Word for word, transcribe all of the records.

━━━━━━━━━━━━━━━━

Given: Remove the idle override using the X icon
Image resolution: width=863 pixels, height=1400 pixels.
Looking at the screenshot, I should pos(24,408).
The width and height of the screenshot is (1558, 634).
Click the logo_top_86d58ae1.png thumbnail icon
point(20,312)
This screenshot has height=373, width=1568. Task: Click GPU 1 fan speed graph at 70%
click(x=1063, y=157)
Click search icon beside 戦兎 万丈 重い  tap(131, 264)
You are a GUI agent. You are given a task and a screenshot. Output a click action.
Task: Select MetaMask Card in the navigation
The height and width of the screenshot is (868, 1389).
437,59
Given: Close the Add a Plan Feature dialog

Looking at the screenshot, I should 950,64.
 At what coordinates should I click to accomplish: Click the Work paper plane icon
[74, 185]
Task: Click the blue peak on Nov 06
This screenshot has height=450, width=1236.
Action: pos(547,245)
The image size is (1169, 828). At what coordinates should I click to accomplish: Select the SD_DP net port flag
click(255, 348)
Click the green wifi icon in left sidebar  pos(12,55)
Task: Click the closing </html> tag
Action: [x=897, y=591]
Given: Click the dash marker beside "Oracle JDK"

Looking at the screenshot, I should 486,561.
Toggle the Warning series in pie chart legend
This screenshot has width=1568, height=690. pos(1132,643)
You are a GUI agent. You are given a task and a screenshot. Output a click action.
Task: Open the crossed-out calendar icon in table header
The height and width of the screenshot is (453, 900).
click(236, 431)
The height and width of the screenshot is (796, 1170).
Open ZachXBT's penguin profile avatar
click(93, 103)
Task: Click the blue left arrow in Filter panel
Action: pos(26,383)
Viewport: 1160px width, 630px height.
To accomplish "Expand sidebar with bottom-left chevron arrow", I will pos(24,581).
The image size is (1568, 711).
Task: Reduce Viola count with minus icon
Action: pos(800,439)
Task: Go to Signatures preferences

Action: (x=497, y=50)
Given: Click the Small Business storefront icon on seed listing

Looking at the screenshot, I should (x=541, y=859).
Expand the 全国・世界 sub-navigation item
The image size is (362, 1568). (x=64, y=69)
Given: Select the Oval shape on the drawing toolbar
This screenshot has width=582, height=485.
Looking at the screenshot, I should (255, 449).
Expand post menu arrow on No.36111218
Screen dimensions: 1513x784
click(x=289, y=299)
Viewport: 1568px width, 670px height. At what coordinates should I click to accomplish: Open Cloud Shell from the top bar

━━━━━━━━━━━━━━━━

_Result_
Given: Remove the idle override using the X icon
Image resolution: width=863 pixels, height=1400 pixels.
Looking at the screenshot, I should pos(24,408).
The width and height of the screenshot is (1558, 634).
Click the logo_top_86d58ae1.png thumbnail icon
point(20,312)
This screenshot has height=373, width=1568. Task: Click GPU 1 fan speed graph at 70%
click(x=1063, y=157)
Click search icon beside 戦兎 万丈 重い  tap(131, 264)
You are a GUI agent. You are given a task and a screenshot. Output a click action.
Task: Select MetaMask Card in the navigation
The height and width of the screenshot is (868, 1389).
437,59
Given: Close the Add a Plan Feature dialog

Looking at the screenshot, I should 950,64.
 At what coordinates should I click to accomplish: Click the Work paper plane icon
[74, 185]
Task: Click the blue peak on Nov 06
This screenshot has height=450, width=1236.
Action: pos(547,245)
The image size is (1169, 828). At what coordinates should I click to accomplish: Select the SD_DP net port flag
click(255, 348)
Click the green wifi icon in left sidebar  pos(12,55)
Task: Click the closing </html> tag
Action: [x=897, y=591]
Given: Click the dash marker beside "Oracle JDK"

Looking at the screenshot, I should 486,561.
Toggle the Warning series in pie chart legend
This screenshot has width=1568, height=690. pos(1132,643)
You are a GUI agent. You are given a task and a screenshot. Output a click action.
Task: Open the crossed-out calendar icon in table header
The height and width of the screenshot is (453, 900).
click(236, 431)
The height and width of the screenshot is (796, 1170).
Open ZachXBT's penguin profile avatar
click(93, 103)
Task: Click the blue left arrow in Filter panel
Action: pos(26,383)
Viewport: 1160px width, 630px height.
To accomplish "Expand sidebar with bottom-left chevron arrow", I will pos(24,581).
The image size is (1568, 711).
Task: Reduce Viola count with minus icon
Action: pos(800,439)
Task: Go to Signatures preferences

Action: (x=497, y=50)
Given: Click the Small Business storefront icon on seed listing

Looking at the screenshot, I should (x=541, y=859).
Expand the 全国・世界 sub-navigation item
The image size is (362, 1568). (x=64, y=69)
Given: Select the Oval shape on the drawing toolbar
This screenshot has width=582, height=485.
Looking at the screenshot, I should (255, 449).
Expand post menu arrow on No.36111218
Screen dimensions: 1513x784
click(x=289, y=299)
Viewport: 1568px width, 670px height. At what coordinates should I click to accomplish: Open Cloud Shell from the top bar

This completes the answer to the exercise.